╔══
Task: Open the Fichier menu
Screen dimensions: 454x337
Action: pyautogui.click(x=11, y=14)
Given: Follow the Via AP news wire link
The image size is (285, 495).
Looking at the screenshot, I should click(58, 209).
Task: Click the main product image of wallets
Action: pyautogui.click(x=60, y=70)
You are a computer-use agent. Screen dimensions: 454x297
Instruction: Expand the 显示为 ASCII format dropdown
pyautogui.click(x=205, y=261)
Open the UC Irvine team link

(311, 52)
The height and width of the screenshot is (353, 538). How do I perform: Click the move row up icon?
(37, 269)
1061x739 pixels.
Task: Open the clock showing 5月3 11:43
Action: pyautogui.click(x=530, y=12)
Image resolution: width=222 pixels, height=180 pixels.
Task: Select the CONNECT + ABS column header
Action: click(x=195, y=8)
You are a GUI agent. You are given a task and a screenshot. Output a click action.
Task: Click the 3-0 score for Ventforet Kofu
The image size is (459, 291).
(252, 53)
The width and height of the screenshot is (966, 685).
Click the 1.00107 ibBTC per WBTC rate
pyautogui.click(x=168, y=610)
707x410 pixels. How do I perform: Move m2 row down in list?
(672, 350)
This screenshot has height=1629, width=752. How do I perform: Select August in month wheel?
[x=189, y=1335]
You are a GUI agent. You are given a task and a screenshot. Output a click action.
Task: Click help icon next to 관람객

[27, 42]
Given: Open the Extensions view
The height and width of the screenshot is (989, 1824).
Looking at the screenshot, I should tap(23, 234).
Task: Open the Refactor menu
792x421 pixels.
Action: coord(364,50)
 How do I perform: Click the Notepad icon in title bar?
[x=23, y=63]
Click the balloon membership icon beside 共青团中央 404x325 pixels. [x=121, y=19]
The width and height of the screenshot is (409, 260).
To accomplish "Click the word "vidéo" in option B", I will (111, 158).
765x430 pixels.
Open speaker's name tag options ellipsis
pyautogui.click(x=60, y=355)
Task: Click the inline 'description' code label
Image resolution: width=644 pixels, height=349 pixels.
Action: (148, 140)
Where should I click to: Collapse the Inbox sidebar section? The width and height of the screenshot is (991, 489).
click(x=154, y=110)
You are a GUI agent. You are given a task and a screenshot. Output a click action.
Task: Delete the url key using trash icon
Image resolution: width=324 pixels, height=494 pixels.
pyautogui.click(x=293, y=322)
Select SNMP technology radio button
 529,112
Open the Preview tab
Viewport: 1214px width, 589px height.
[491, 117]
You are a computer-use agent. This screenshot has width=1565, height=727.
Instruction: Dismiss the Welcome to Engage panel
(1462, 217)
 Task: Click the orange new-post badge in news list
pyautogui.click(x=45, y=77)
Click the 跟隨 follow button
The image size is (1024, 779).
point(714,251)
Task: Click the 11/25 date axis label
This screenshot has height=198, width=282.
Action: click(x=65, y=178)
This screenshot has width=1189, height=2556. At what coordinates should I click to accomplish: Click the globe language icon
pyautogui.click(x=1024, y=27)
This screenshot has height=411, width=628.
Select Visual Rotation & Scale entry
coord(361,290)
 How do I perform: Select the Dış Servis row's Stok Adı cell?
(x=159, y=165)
╚══
[What is needed]: Your answer must be the full listing, copied exactly.

[Reply to the task]:
Task: Open the Fichier menu
Screen dimensions: 454x337
Action: pyautogui.click(x=11, y=14)
Given: Follow the Via AP news wire link
The image size is (285, 495).
Looking at the screenshot, I should click(58, 209).
Task: Click the main product image of wallets
Action: pyautogui.click(x=60, y=70)
You are a computer-use agent. Screen dimensions: 454x297
Instruction: Expand the 显示为 ASCII format dropdown
pyautogui.click(x=205, y=261)
Open the UC Irvine team link

(311, 52)
The height and width of the screenshot is (353, 538). How do I perform: Click the move row up icon?
(37, 269)
1061x739 pixels.
Task: Open the clock showing 5月3 11:43
Action: pyautogui.click(x=530, y=12)
Image resolution: width=222 pixels, height=180 pixels.
Task: Select the CONNECT + ABS column header
Action: click(x=195, y=8)
You are a GUI agent. You are given a task and a screenshot. Output a click action.
Task: Click the 3-0 score for Ventforet Kofu
The image size is (459, 291).
(252, 53)
The width and height of the screenshot is (966, 685).
Click the 1.00107 ibBTC per WBTC rate
pyautogui.click(x=168, y=610)
707x410 pixels. How do I perform: Move m2 row down in list?
(672, 350)
This screenshot has height=1629, width=752. How do I perform: Select August in month wheel?
[x=189, y=1335]
You are a GUI agent. You are given a task and a screenshot. Output a click action.
Task: Click help icon next to 관람객

[27, 42]
Given: Open the Extensions view
The height and width of the screenshot is (989, 1824).
Looking at the screenshot, I should tap(23, 234).
Task: Open the Refactor menu
792x421 pixels.
Action: coord(364,50)
 How do I perform: Click the Notepad icon in title bar?
[x=23, y=63]
Click the balloon membership icon beside 共青团中央 404x325 pixels. [x=121, y=19]
The width and height of the screenshot is (409, 260).
To accomplish "Click the word "vidéo" in option B", I will (111, 158).
765x430 pixels.
Open speaker's name tag options ellipsis
pyautogui.click(x=60, y=355)
Task: Click the inline 'description' code label
Image resolution: width=644 pixels, height=349 pixels.
Action: (148, 140)
Where should I click to: Collapse the Inbox sidebar section? The width and height of the screenshot is (991, 489).
click(x=154, y=110)
You are a GUI agent. You are given a task and a screenshot. Output a click action.
Task: Delete the url key using trash icon
Image resolution: width=324 pixels, height=494 pixels.
pyautogui.click(x=293, y=322)
Select SNMP technology radio button
 529,112
Open the Preview tab
Viewport: 1214px width, 589px height.
[491, 117]
You are a computer-use agent. This screenshot has width=1565, height=727.
Instruction: Dismiss the Welcome to Engage panel
(1462, 217)
 Task: Click the orange new-post badge in news list
pyautogui.click(x=45, y=77)
Click the 跟隨 follow button
The image size is (1024, 779).
point(714,251)
Task: Click the 11/25 date axis label
This screenshot has height=198, width=282.
Action: click(x=65, y=178)
This screenshot has width=1189, height=2556. At what coordinates should I click to accomplish: Click the globe language icon
pyautogui.click(x=1024, y=27)
This screenshot has height=411, width=628.
Select Visual Rotation & Scale entry
coord(361,290)
 How do I perform: Select the Dış Servis row's Stok Adı cell?
(x=159, y=165)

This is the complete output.